How to effectively combine metadata and raw images for model training?

Introduction

A dataset of videos, used for computer vision tasks, could be the key to success or failure. A clean dataset could lead the way to a great algorithm, model and ultimately system, while no matter how good the model or algorithm is, garbage in – garbage out.

If the data is labeled, then you must have a file json/txt/yaml/other, with metadata about each image, or some of the images.

How can you filter based on that information? How can you build the best dataset using labeled and raw images?

You can write custom code, generate a table, some visualization and start supporting it. If your team has more than 1 person working on this data, collaboration becomes increasingly harder.

There is a simpler way!

Data Explorer

Data Explorer is a platform that was built to allow us focus on the data, curate it, clean it and make sure we start the development cycles with a great foundation.

It can be used for dataset curation via visualization of the data on a 2D plot, automatically clustered into distinct classes; exploration of each cluster, and even using image-based-search.

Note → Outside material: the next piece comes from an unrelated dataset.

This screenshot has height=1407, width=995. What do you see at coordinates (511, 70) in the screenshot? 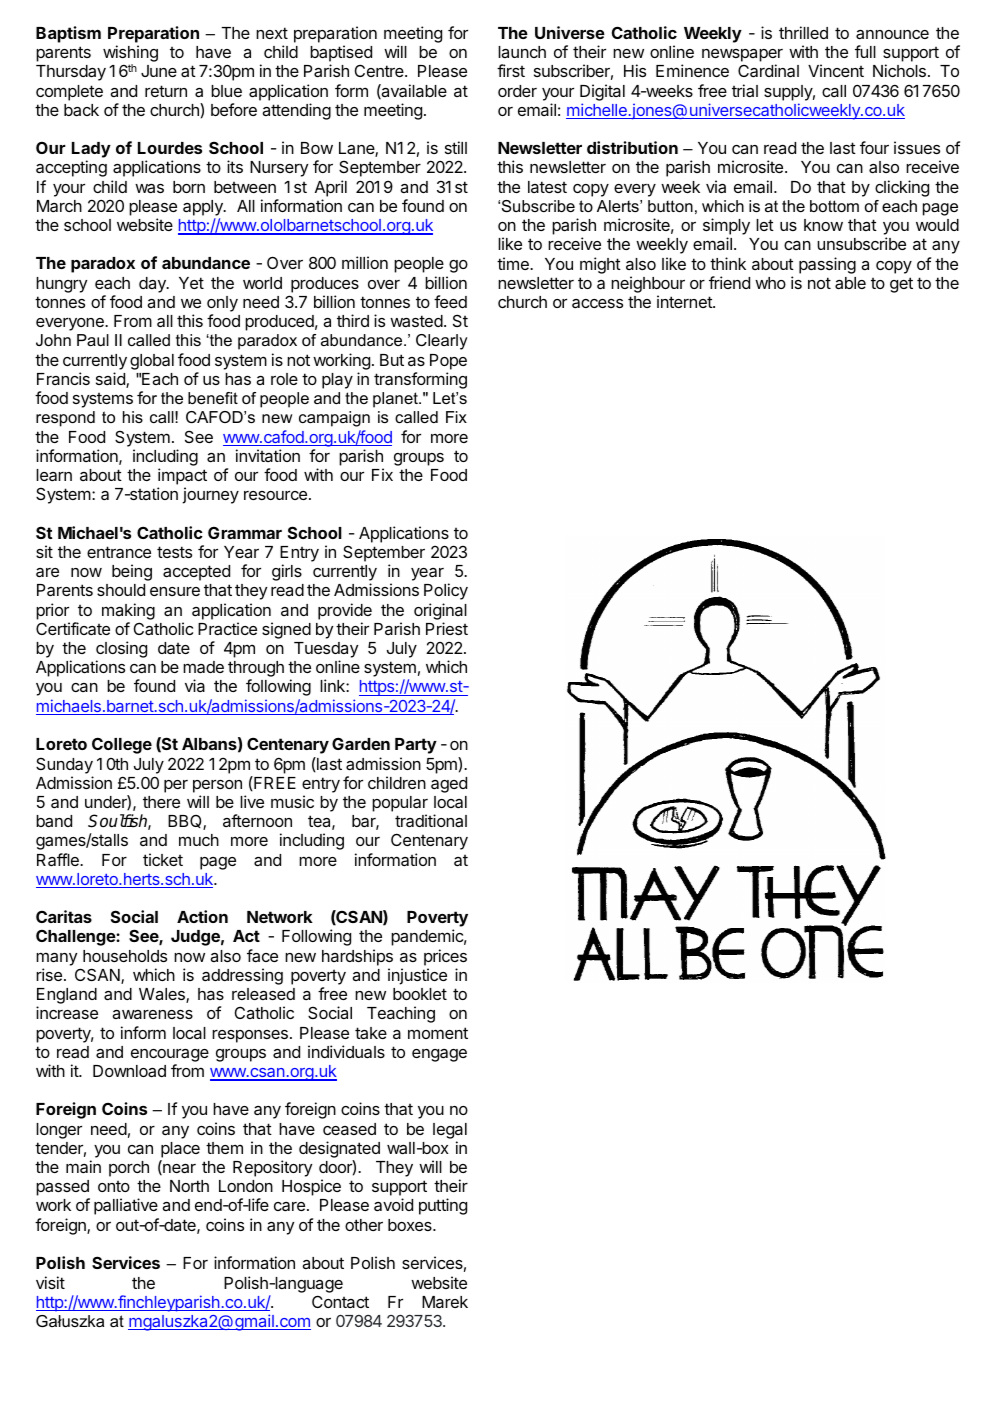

However, the first thing you can do, even before visualization, is filtering the data using a simple interface, where all the metadata is stored in a single table.

The image below shows the basic metadata visualization — a table on the right contains data per image, such as file-name, detected class, object bounding box coordinates, confidence score etc. The table can be extended with any additional metadata per image, while security measure can be applied to hide internal data, revealing only the relevant entries of a table.

Metadata per image arranged in the table

This type of visualization allows you to filter based on any of the column with an sql-like query. The image below shows that by clicking the “pencil” on the top right, you could filter the data by setting conditions on any of the columns, while on the left you define the frame range to process:

Click the “pencil” icon to filter the dataset based on metadata in any of the columns; On left— Define number of frames to process

For example, Pascal dataset contains natural images with various objects marked on them. Choose only images with a “bird” to start building a dataset for a bird classifier.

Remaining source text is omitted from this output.